Какое утро? Да и кто это? Чей голос? Чьи слова? И о чем они? Клава смотрела на Никиту, ничего не видя, ничего не понимая. Она поднялась поспешно, и не потому, что муж велел подняться, а как-то так, сама по себе, потому что за многие годы привыкла вставать с рассветом. Ни о чем не думая, она зажгла газовую плиту и, пересиливая боль в плече, поставила на конфорку двухведерный бачок с водой, насыпала в него отрубей и не спеша, как всегда размешала палкой. Пока пойло варилось, Клава посыпала курам зерна, положила кроликам травы, в неглубокие корытца налила воды. Сваренный и разлитый по ведрам кабаний завтрак остывал, а Клава тем временем доила корову, затем проводила ее за ворота, где пастух уже собирал свое небольшое стадо. Вернувшись в дом, она разлила в кувшины молоко. К тому времени темно-коричневая жидкость в ведрах стала теплой. Клава разлила пойло в два корыта, чтобы кабаны не ссорились и ели спокойно. Все, чем она занималась в это утро, к чему ни прикасалась, она делала быстро, привычно, не обращая внимания на боль в плече. «Все ж таки старательная у меня женка, работящая, ничего другого не скажешь», — часто думал Никита. И никогда он еще не задумывался ни о том, что у нее было на сердце, ни о том, что плечо ее болело. Он не знал, что вот уже много дней одна мысль, как боль в плече, мучила Клаву, не давала покою: уйти из дома сегодня или уже никогда. Так же, как всегда, она умело и привычно накрыла скатертью стол, поставила кувшин парного молока, нарезала хлеба. Завтракать не стала. Никита ел быстро: он торопился в гараж.

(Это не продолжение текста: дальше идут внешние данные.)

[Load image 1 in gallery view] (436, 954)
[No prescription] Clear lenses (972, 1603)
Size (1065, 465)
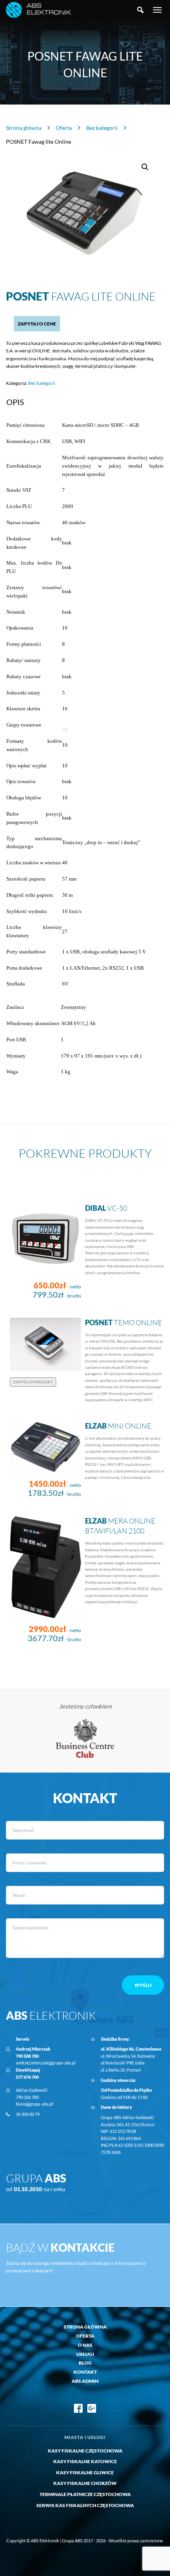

— Ну что твое плечо? — спросил он, не переставая жевать. — Болит или перестало?
Клава промолчала. Он допил из кружки молоко, закурил.
— Не злись на меня, Клавдия. Что поделаешь, жизнь штука трудная. — Надел фуражку, пиджак. — Авдеич, мельник, обещал два мешка отрубей и мешок кукурузы. Привезу ночью. Пригодятся и для кабанов, и для кроликов. Так что вернусь поздно.
— Может, к ней, к милухе своей, заглянешь?
— Про то не будем толковать. Сказал, что заеду к мельнику, значит, заеду.
Она молча смотрела на мужа и, когда он ушел, хлопнув дверью, опустилась на лавку и совсем тихо, словно думая, сказала:
— Все… Уеду, сегодня уеду.
Клава разбудила Витю и Петю и, трудно глотая комом ставшие в горле слезы, с видимой веселостью сказала:
— Эй, ребятки, побыстрее умывайтесь, а то опоздаете в школу!
— Мама, ты же знаешь, в школу мы с Петром еще никогда не опаздывали, — рассудительно, как отец, ответил Витя. — И сегодня не опоздаем.